(Entries taken from a collection)
= Beginning of Section =

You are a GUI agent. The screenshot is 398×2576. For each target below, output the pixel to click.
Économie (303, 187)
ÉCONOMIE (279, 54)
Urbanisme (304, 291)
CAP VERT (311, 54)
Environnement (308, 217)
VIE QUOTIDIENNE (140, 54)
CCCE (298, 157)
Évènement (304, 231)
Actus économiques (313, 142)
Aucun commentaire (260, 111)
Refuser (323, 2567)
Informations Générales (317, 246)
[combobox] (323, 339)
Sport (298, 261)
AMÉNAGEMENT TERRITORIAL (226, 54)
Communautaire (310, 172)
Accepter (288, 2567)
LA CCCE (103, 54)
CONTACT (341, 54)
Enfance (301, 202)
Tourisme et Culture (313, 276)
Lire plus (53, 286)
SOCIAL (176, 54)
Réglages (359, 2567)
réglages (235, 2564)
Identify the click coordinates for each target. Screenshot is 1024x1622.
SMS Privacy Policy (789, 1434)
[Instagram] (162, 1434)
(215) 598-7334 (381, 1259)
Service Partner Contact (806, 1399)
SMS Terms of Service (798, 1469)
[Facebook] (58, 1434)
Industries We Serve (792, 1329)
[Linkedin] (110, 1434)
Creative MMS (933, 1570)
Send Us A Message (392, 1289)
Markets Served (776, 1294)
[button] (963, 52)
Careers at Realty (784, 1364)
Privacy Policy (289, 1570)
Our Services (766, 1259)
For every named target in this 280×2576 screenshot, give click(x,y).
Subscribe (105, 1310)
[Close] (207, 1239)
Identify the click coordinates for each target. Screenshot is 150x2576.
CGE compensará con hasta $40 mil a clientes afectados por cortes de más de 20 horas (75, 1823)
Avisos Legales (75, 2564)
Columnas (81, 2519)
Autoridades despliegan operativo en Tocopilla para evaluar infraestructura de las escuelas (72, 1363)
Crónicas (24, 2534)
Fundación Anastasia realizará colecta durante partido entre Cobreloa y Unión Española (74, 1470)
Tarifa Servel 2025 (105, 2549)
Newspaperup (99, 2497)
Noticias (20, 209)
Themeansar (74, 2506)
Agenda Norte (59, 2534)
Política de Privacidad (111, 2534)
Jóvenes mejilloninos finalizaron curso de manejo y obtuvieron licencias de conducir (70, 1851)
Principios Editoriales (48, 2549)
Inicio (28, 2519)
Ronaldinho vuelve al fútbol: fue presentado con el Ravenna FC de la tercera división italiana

= End of Section =

— THE PROBLEM —
Each record above needs to be reproduced exactly as written.

— SOLUTION TO THIS PROBLEM —
You are a GUI agent. The screenshot is 398×2576. For each target below, output the pixel to click.
Économie (303, 187)
ÉCONOMIE (279, 54)
Urbanisme (304, 291)
CAP VERT (311, 54)
Environnement (308, 217)
VIE QUOTIDIENNE (140, 54)
CCCE (298, 157)
Évènement (304, 231)
Actus économiques (313, 142)
Aucun commentaire (260, 111)
Refuser (323, 2567)
Informations Générales (317, 246)
[combobox] (323, 339)
Sport (298, 261)
AMÉNAGEMENT TERRITORIAL (226, 54)
Communautaire (310, 172)
Accepter (288, 2567)
LA CCCE (103, 54)
CONTACT (341, 54)
Enfance (301, 202)
Tourisme et Culture (313, 276)
Lire plus (53, 286)
SOCIAL (176, 54)
Réglages (359, 2567)
réglages (235, 2564)
Identify the click coordinates for each target. Screenshot is 1024x1622.
SMS Privacy Policy (789, 1434)
[Instagram] (162, 1434)
(215) 598-7334 (381, 1259)
Service Partner Contact (806, 1399)
SMS Terms of Service (798, 1469)
[Facebook] (58, 1434)
Industries We Serve (792, 1329)
[Linkedin] (110, 1434)
Creative MMS (933, 1570)
Send Us A Message (392, 1289)
Markets Served (776, 1294)
[button] (963, 52)
Careers at Realty (784, 1364)
Privacy Policy (289, 1570)
Our Services (766, 1259)
For every named target in this 280×2576 screenshot, give click(x,y).
Subscribe (105, 1310)
[Close] (207, 1239)
Identify the click coordinates for each target. Screenshot is 150x2576.
CGE compensará con hasta $40 mil a clientes afectados por cortes de más de 20 horas (75, 1823)
Avisos Legales (75, 2564)
Columnas (81, 2519)
Autoridades despliegan operativo en Tocopilla para evaluar infraestructura de las escuelas (72, 1363)
Crónicas (24, 2534)
Fundación Anastasia realizará colecta durante partido entre Cobreloa y Unión Española (74, 1470)
Tarifa Servel 2025 (105, 2549)
Newspaperup (99, 2497)
Noticias (20, 209)
Themeansar (74, 2506)
Agenda Norte (59, 2534)
Política de Privacidad (111, 2534)
Jóvenes mejilloninos finalizaron curso de manejo y obtuvieron licencias de conducir (70, 1851)
Principios Editoriales (48, 2549)
Inicio (28, 2519)
Ronaldinho vuelve al fútbol: fue presentado con el Ravenna FC de la tercera división italiana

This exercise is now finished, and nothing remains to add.